• [SELECTION]:
You are viewing a plain text version of this content. The canonical link for it is here.
Posted to dev@lucene.apache.org by "Cassandra Targett (JIRA)" <ji...@apache.org> on 2017/03/17 16:35:42 UTC

[jira] [Updated] (SOLR-10314) Spellcheck with SnowballPorterFilterFactory and Synonyms doesn't work well

     [ https://issues.apache.org/jira/browse/SOLR-10314?page=com.atlassian.jira.plugin.system.issuetabpanels:all-tabpanel ]

Cassandra Targett updated SOLR-10314:
-------------------------------------
    Description: 
As noted in SOLR-10252, the default spellcheck configuration in the data_driven_schema_configs (and basic_configs) uses the {{\_text_}} field as the default field for spellcheck. This field is {{text_general}} field type.

If I use this default configuration for spellcheck, but modify the {{text_general}} field to use the SnowballPorterFilterFactory (with language=German in this case), and have synonyms in my analysis chain, queries to the {{/spell}} request handler will fail when there are 2 or more terms which are both preceded with a {{+}} operator. 

Note that the default spellcheck configuration also enables spellcheck.collate - if I disable that, I do not get any error. I also do not get an error if I use only 1 term, even if it is spelled "correctly". If at least one of the terms is spelled incorrectly, that also does not give an error.

So, in summary, there's a pretty specific list of variables at work here:

# {{/spell}} request handler
# 2 or more terms, both spelled correctly (or, both terms exist in the index)
# all terms required with {{+}}
# synonyms (there is a big list in this case, which I cannot share...see SOLR-10252 for an example of the parsed query to see how big the list can get)
# SnowballPorterFilter
# spellcheck.collate=true

The error returned is: 
{code}
org.apache.solr.client.solrj.impl.HttpSolrClient$RemoteSolrException: Error from server at http://localhost:7574/solr/spelltest3_shard1_replica2: String index out of range: -1
{code}

I made several experiments and found that if synonyms are removed from the field type (and thus the query analysis chain), the query is successful with collations enabled. So it's not SnowballPorterFilter by itself, but with {{+}} and synonyms and collation.

• [RECORDED INFORMATION]:
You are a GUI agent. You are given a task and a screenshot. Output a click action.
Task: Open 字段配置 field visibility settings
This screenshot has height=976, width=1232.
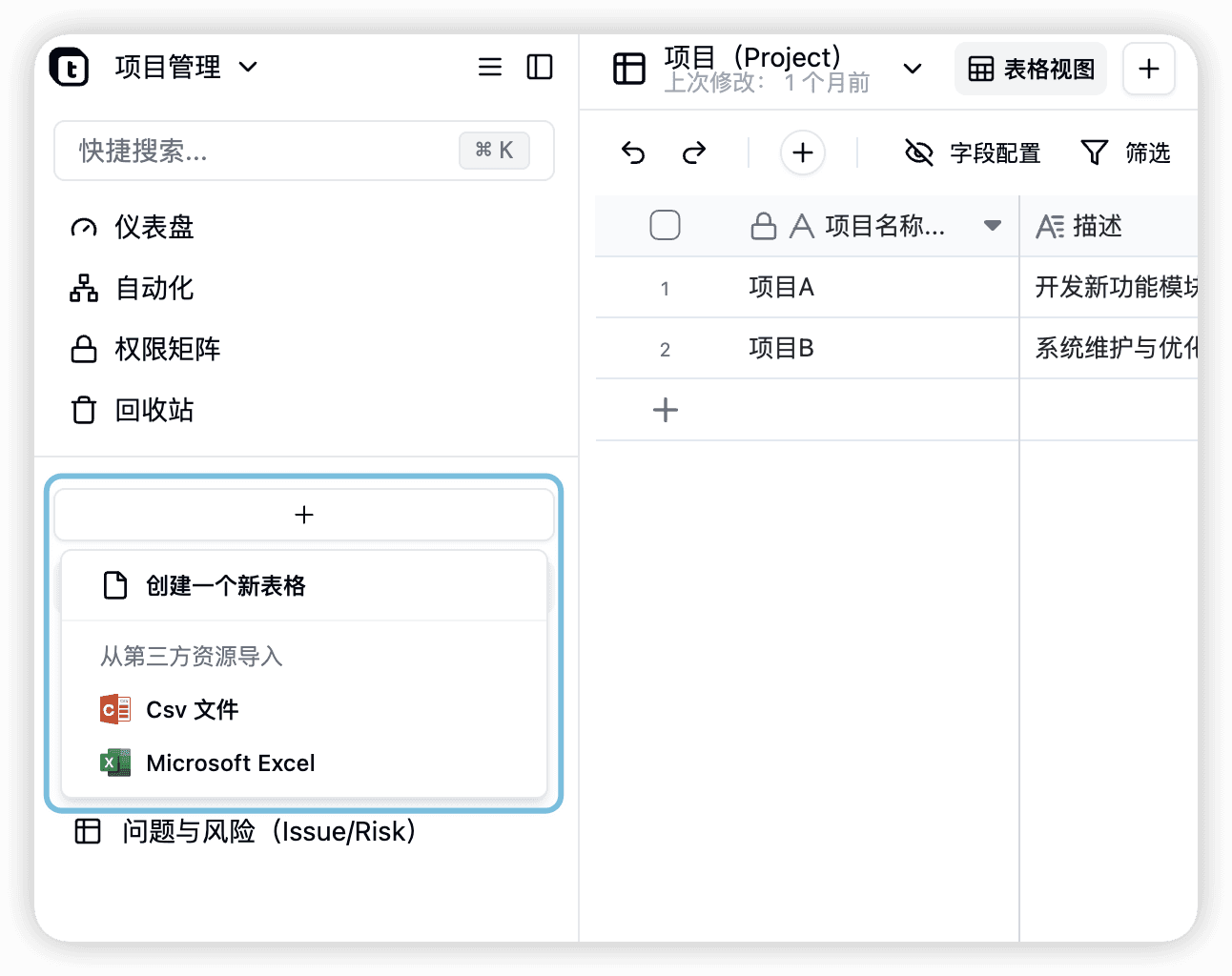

• [TASK INSTRUCTIONS]:
Continue the Solr spellcheck bug report from the point where it stops. The data has no connection to the Solr spellcheck bug report.

• [EXERCISE OUTPUT]:
The field type definition is:

{code}
  <fieldType name="text_general" class="solr.TextField" positionIncrementGap="100" multiValued="true">
    <analyzer type="index">
      <tokenizer class="solr.StandardTokenizerFactory"/>
      <filter class="solr.StopFilterFactory" words="stopwords.txt" ignoreCase="true"/>
      <filter class="solr.SnowballPorterFilterFactory" language="German"/>
      <filter class="solr.LowerCaseFilterFactory"/>
    </analyzer>
    <analyzer type="query">
      <tokenizer class="solr.StandardTokenizerFactory"/>
      <filter class="solr.StopFilterFactory" words="stopwords.txt" ignoreCase="true"/>
      <filter class="solr.SynonymFilterFactory" expand="true" ignoreCase="true" synonyms="synonyms.txt"/>
      <filter class="solr.LowerCaseFilterFactory"/>
      <filter class="solr.SnowballPorterFilterFactory" language="German"/>
    </analyzer>
  </fieldType>
{code}

This problem was found with 5.5.2, but I verified it still exists in 6.4 and 6.5.

  was:
As noted in SOLR-10252, the default spellcheck configuration in the data_driven_schema_configs (and basic_configs) uses the {{\_text_}} field as the default field for spellcheck. This field is {{text_general}} field type.

If I use this default configuration for spellcheck, but modify the {{text_general}} field to use the SnowballPorterFilterFactory (with language=German in this case), and have synonyms in my analysis chain, queries to the {{/spell}} request handler will fail when there are 2 or more terms which are both preceded with a {{+}} operator. 

Note that the default spellcheck configuration also enables spellcheck.collation - if I disable that, I do not get any error. I also do not get an error if I use only 1 term, even if it is spelled "correctly". If at least one of the terms is spelled incorrectly, that also does not give an error.

So, in summary, there's a pretty specific list of variables at work here:

# {{/spell}} request handler
# 2 or more terms, both spelled correctly (or, both terms exist in the index)
# all terms required with {{+}}
# synonyms (there is a big list in this case, which I cannot share...see SOLR-10252 for an example of the parsed query to see how big the list can get)
# SnowballPorterFilter
# spellcheck.collation=true

The error returned is: 
{code}
org.apache.solr.client.solrj.impl.HttpSolrClient$RemoteSolrException: Error from server at http://localhost:7574/solr/spelltest3_shard1_replica2: String index out of range: -1
{code}

I made several experiments and found that if synonyms are removed from the field type (and thus the query analysis chain), the query is successful with collations enabled. So it's not SnowballPorterFilter by itself, but with {{+}} and synonyms and collation.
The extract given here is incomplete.